For the younger audience here, those leaning into questions of identity—which is a very big thing—and the pressure of the world and relatability: suicides are up, because once they get cancelled, dropped, or unfriended on social media sites in the West at least, suicide rates are going up.
So the young ones are not wrong for wanting something real, something honest, something that understands them. But we must pivot. The deepest understanding of your life is still found with the God who created you, not in those digital spaces. The One who knows you fully, who knows all of us fully, is inviting us to go back.
And perhaps the greatest danger today is not that AI becomes God, but that we repeat Babel in a new form: intelligence without humility, progress without the presence of God, and power without God.

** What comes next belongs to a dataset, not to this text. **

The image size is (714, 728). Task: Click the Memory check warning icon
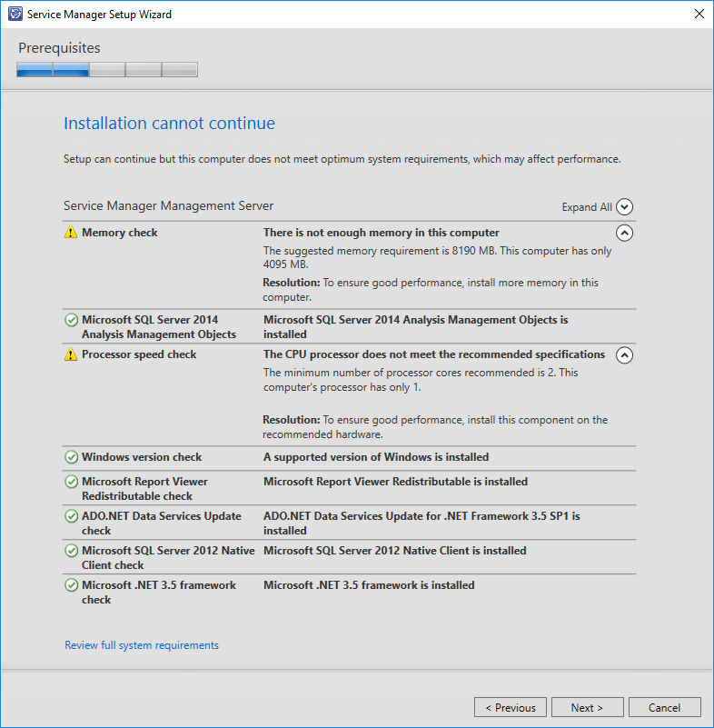coord(71,233)
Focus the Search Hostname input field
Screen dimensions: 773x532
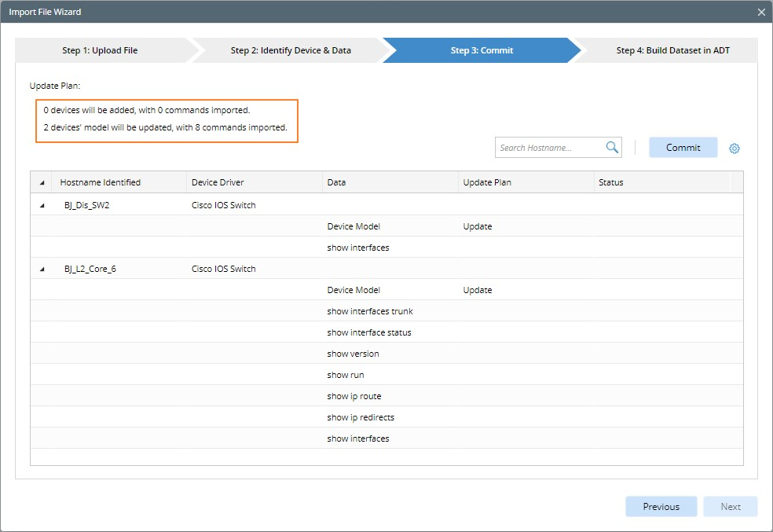[550, 148]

And one day, without realizing it, you no longer seek God because something else is always speaking. But here is the strategy: the voice may be intelligent, it may be helpful, it may even feel comforting, but it is not holy. It is not sovereign. And it is not God.
And into that world, God speaks: “Arise, go up to Bethel and dwell there.” Not Babel. Bethel.
Conclusion
So today, the question is not how advanced AI will become, or how super-intelligent humanity will build. The question is this: Will we keep building Babel, or will we return to Bethel?

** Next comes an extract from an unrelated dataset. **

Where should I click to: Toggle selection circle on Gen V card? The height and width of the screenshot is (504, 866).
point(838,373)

The base question is: How anchored are you in God?
God’s invitation is very simple this morning:
Arise — wake up from Babel thinking. Wake up from drift.
Go up — return to God-centered living. Reorder our lives.
Dwell there — abide in His presence.
Do not build towers of intelligence and, in the process, forget God.
So if you sense distance, if you sense distraction in your life, if you sense drift in your life, hear His voice again: Arise, go up, dwell there.
Prayer
Lord, even as we acknowledge that our hearts are often drawn to many places, and that many voices compete for our attention and affection, today we hear Your call afresh: arise, go up, and dwell with Thee.
Teach us, Lord, to return to You, not out of duty but out of desire. Reorder our affections. Re-anchor our lives. Help us to dwell in Your presence daily and not just visit You occasionally.
And in doing so, form in us a faith that is steadfast, that is deep, and that is whole. In Jesus’ name we pray. Amen.